The Dionne Quintuplets were born in Corbeil, Ontario, on the southern outskirts of North Bay in 1934. Their births had a tremendous impact on tourism in the area.[7] For a province struggling against economic strangulation they were as valuable a resource as gold, nickel, pulpwood or hydro power. They saved an entire region from bankruptcy. They launched Northern Ontario's flourishing tourist industry. At their peak they represented a $500 million asset.[8] North Bay and the surrounding area lived off this legacy well into the 1960s. Many visitors to the area discovered lakes and summer retreats that were easily accessible, and the businesses thrived on the tourist dollars.

In January 1968, the City of North Bay amalgamated with West Ferris and Widdifield townships.

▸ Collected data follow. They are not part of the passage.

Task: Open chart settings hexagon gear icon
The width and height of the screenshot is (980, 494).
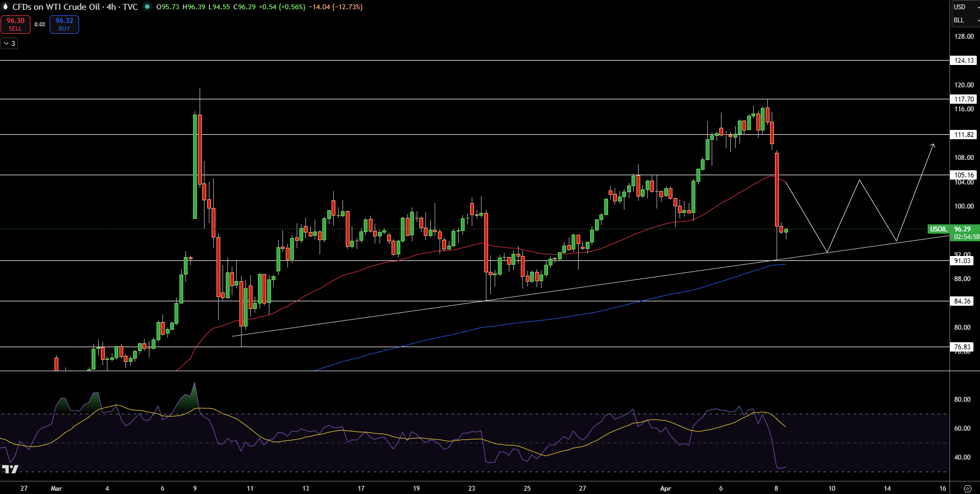Action: point(968,489)
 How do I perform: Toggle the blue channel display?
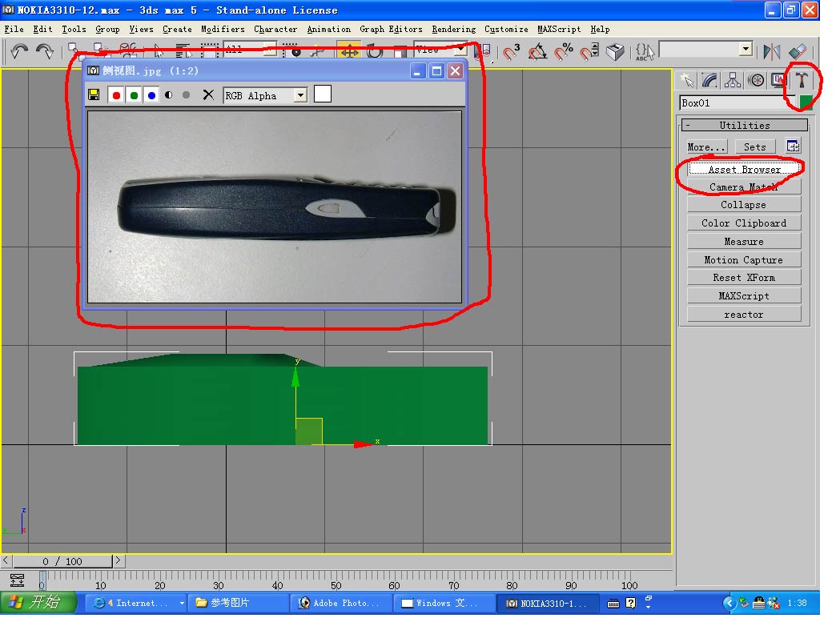pos(151,95)
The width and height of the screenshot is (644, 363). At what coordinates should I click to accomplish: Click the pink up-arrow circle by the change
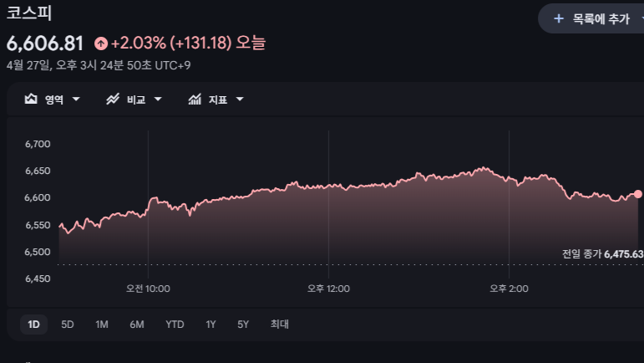(100, 43)
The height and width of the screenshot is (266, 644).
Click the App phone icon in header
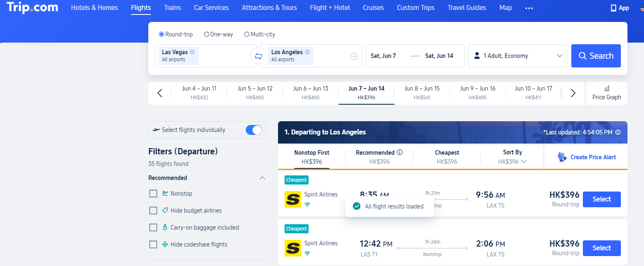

In 1951, as a result of rising tensions in the Cold War, the Royal Canadian Air Force established an air base at North Bay, part of an expanding national air defence network to counter the threat of nuclear attack against North America by Soviet bombers. Construction of RCAF Station North Bay (in 1966 retitled "Canadian Forces Base North Bay" and in 1993 as "22 Wing/Canadian Forces Base North Bay") took three years, during which it became the largest industry in the community: a status it held for more than four decades. In October 1963, the North American Air Defence Command (NORAD) opened its Canadian operations centre at the base. Manned by American as well as Canadian military personnel, the centre, situated 60 storeys underground to withstand a nuclear strike, monitored Canada's northern, east-central and Atlantic airspace, identifying and tracking all air traffic in this airspace, and responding to airborne emergencies, crime, and suspicious, unknown and potentially hostile aircraft. In 1983 this responsibility was expanded to all of Canada, and in October 2006 the base's NORAD operations (as of 1981, called North American Aerospace Defence Command) moved into a new, state-of-the-art facility above ground, where it continues to provide surveillance, identification and tracking of aircraft, and warning and response to emergencies, attacks and other crises, for the air sovereignty of Canada and North America. In summer of 2013, the base commenced surveillance of space via SAPPHIRE, Canada's first military satellite, that was launched into orbit from India in February.[9]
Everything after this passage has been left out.